--- BEGIN Passage given ---

The contemporary label is on track to hit $250 million in sales this year. Up next are stores and new wholesale accounts in Asia, Europe and the Middle East.
Model in yellow Veronica Beard suit poses in front of a pool.
Veronica Beard opened its first international outpost in London last summer, and expanded to Toronto in January. (Veronica Beard)

Key insights

  • Veronica Beard is on track to increase its sales to $250 million this year, up from $100 million in 2018.
  • It has opened dozens of stores across the US, and is now venturing into the international market with new locations in London, Toronto and Seoul.
  • Pulling off a global expansion will be challenging but Veronica Beard's accessible, feminine styles may have universal appeal.

Veronica Beard is not a highbrow brand, the kind of label that only city-dwelling creative types appreciate.

--- END Passage given ---
--- BEGIN Supplied entries ---

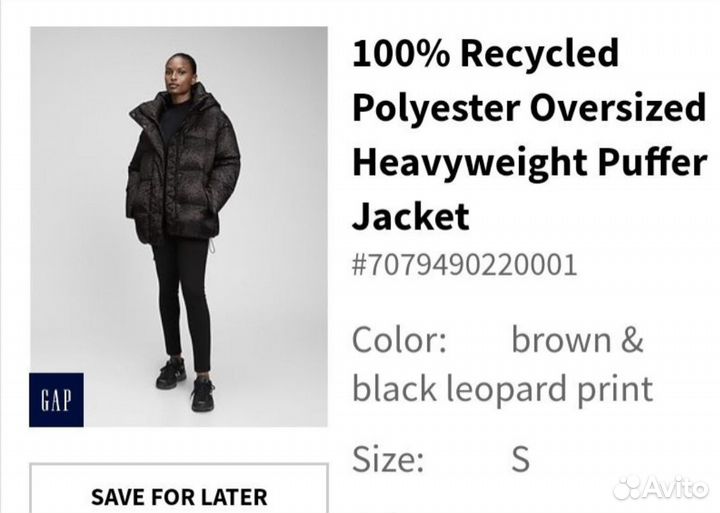This screenshot has width=720, height=513.
Task: Select item number #7079490220001
Action: (464, 265)
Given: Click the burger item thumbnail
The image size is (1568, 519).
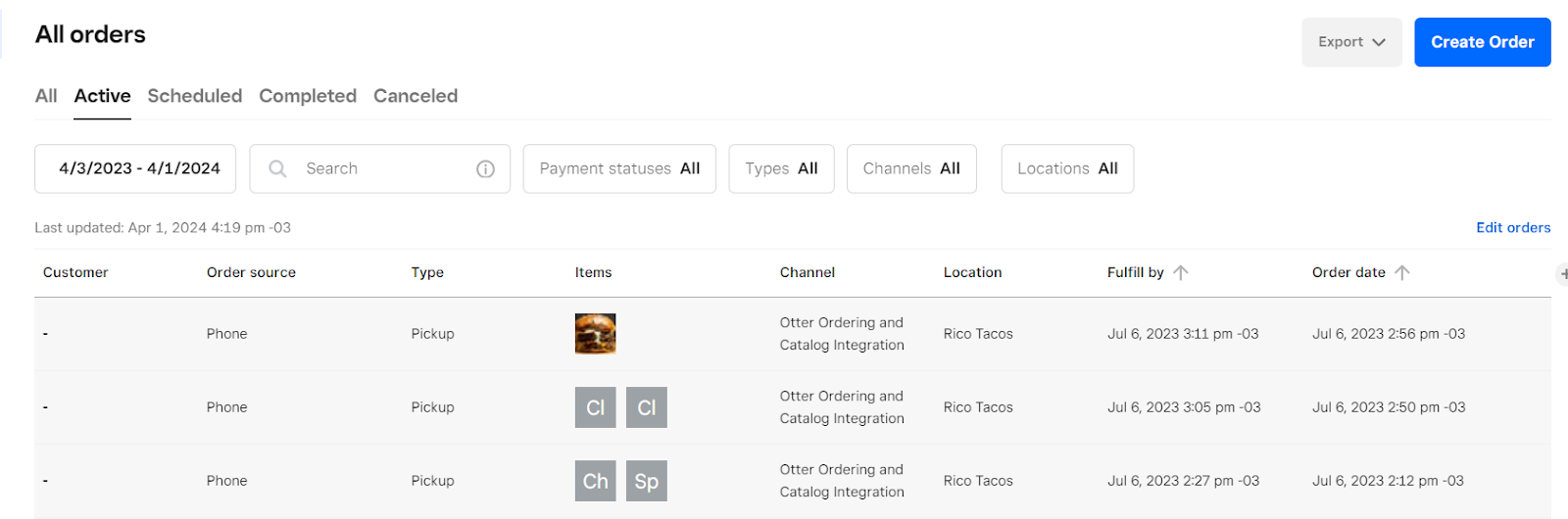Looking at the screenshot, I should (595, 334).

--- END Supplied entries ---

## Objective:
Resume the Veronica Beard article from the point where it stops. These items have nothing to do with the Veronica Beard article.

## Output:
The brand’s founders, sisters-in-law Veronica Swanson Beard and Veronica Miele, have spent the last 13 years pitching their flared denim, signature “Dickey” blazers and other clothes directly to working moms at just-below-luxury prices. The aesthetic could be summed up as feminine and easy to style, maybe paired with a Chanel handbag that costs more than the rest of the look combined.

“Sometimes designers get super artistic, and that’s great for the fashion industry,” said Swanson Beard. “But if you leave NYC or leave LA, there’s a lot of women with a lot of disposable income who really are looking for easy answers.”

She’s not exaggerating. Veronica Beard is on track to increase its sales to $250 million this year, up from $100 million in 2018. It has opened 25 stores in the last decade, including multiple locations in New York and Los Angeles, but also outposts in Charlotte and Denver, too. The business is profitable, with investors including Theory founder Andrew Rosen.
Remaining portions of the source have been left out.